A Survey on Path Planning Problem of Rolling Contacts: Approaches, Applications and Future Challenges

TL;DR

This survey reviews diverse path planning methods for rolling contact systems, highlighting their applications in robotics and manipulation, and discusses future challenges and research directions in this complex field.

Contribution

It provides a comprehensive overview of existing approaches to rolling contact path planning and identifies key challenges and future research opportunities.

Findings

Existing methods are effective in specific applications like robotic manipulation.

Multi-contact and high-dimensional problems remain challenging and underexplored.

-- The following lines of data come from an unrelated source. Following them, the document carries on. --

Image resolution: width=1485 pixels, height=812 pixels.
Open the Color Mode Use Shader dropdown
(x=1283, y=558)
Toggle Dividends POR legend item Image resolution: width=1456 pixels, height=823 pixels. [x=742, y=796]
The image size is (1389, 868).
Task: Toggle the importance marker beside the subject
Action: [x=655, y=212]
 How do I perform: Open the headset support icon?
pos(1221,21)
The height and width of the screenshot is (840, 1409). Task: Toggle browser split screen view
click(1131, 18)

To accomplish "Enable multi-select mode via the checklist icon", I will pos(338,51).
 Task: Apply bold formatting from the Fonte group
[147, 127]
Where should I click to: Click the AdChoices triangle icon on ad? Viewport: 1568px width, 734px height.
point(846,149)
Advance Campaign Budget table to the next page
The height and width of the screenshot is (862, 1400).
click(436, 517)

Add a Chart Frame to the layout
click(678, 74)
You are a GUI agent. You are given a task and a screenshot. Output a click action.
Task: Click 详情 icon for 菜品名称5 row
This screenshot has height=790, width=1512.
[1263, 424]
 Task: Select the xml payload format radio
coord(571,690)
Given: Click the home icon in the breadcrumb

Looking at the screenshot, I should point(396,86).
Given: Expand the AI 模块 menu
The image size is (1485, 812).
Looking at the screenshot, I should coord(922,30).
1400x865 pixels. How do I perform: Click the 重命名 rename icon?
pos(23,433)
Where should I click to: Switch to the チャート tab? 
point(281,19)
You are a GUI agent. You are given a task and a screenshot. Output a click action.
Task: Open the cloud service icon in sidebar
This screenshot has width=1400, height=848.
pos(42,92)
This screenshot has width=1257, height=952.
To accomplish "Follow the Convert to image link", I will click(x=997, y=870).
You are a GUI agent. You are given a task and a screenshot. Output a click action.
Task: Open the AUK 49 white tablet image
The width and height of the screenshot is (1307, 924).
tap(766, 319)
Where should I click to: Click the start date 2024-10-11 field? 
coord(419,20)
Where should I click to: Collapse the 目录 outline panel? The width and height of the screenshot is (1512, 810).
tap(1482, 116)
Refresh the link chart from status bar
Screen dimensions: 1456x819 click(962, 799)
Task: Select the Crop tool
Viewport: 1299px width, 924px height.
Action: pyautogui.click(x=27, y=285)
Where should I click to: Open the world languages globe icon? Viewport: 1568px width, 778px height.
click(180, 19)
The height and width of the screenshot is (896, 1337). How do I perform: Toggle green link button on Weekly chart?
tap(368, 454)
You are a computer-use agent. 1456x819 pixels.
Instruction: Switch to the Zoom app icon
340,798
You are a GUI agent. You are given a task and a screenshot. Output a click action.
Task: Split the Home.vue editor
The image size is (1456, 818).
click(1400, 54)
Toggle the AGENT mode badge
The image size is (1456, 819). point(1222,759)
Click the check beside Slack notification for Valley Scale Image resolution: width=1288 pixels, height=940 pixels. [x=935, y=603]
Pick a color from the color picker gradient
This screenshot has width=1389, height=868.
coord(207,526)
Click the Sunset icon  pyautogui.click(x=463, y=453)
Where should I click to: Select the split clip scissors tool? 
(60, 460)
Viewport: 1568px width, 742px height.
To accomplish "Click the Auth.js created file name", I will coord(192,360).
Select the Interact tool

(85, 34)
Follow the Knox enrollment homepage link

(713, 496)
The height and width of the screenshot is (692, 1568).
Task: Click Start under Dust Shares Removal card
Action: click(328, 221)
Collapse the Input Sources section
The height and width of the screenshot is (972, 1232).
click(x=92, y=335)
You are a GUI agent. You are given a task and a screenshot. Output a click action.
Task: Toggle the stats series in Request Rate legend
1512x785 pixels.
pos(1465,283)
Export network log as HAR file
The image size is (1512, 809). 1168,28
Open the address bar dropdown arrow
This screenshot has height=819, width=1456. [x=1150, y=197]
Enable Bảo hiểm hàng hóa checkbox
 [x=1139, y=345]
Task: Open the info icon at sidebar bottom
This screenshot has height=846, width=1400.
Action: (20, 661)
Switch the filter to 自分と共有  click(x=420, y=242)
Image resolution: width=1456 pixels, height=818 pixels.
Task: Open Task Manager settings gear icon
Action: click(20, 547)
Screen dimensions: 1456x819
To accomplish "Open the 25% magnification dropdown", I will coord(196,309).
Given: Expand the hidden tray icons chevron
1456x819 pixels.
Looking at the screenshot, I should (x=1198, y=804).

Applications span from micro-manipulation to swarm robotics.

Abstract

This paper explores an eclectic range of path-planning methodologies engineered for rolling surfaces. Our focus is on the kinematic intricacies of rolling contact systems, which are investigated through a motion planning lens. Beyond summarizing the approaches to single-contact rotational surfaces, we explore the challenging domain of spin-rolling multi-contact systems. Our work proposes solutions for the higher-dimensional problem of multiple rotating objects in contact. Venturing beyond kinematics, these methodologies find application across a spectrum of domains, including rolling robots, reconfigurable swarm robotics, micro/nano manipulation, and nonprehensile manipulations. Through meticulously examining established planning strategies, we unveil their practical implementations in various real-world scenarios, from intricate dexterous manipulation tasks to the nimble manoeuvring of rolling robots and even shape planning of multi-contact swarms of particles. This study introduces the persistent challenges and unexplored frontiers of robotics, intricately linked to both path planning and mechanism design. As we illuminate existing solutions, we also set the stage for future breakthroughs in this dynamic and rapidly evolving field by highlighting the critical importance of addressing rolling contact problems.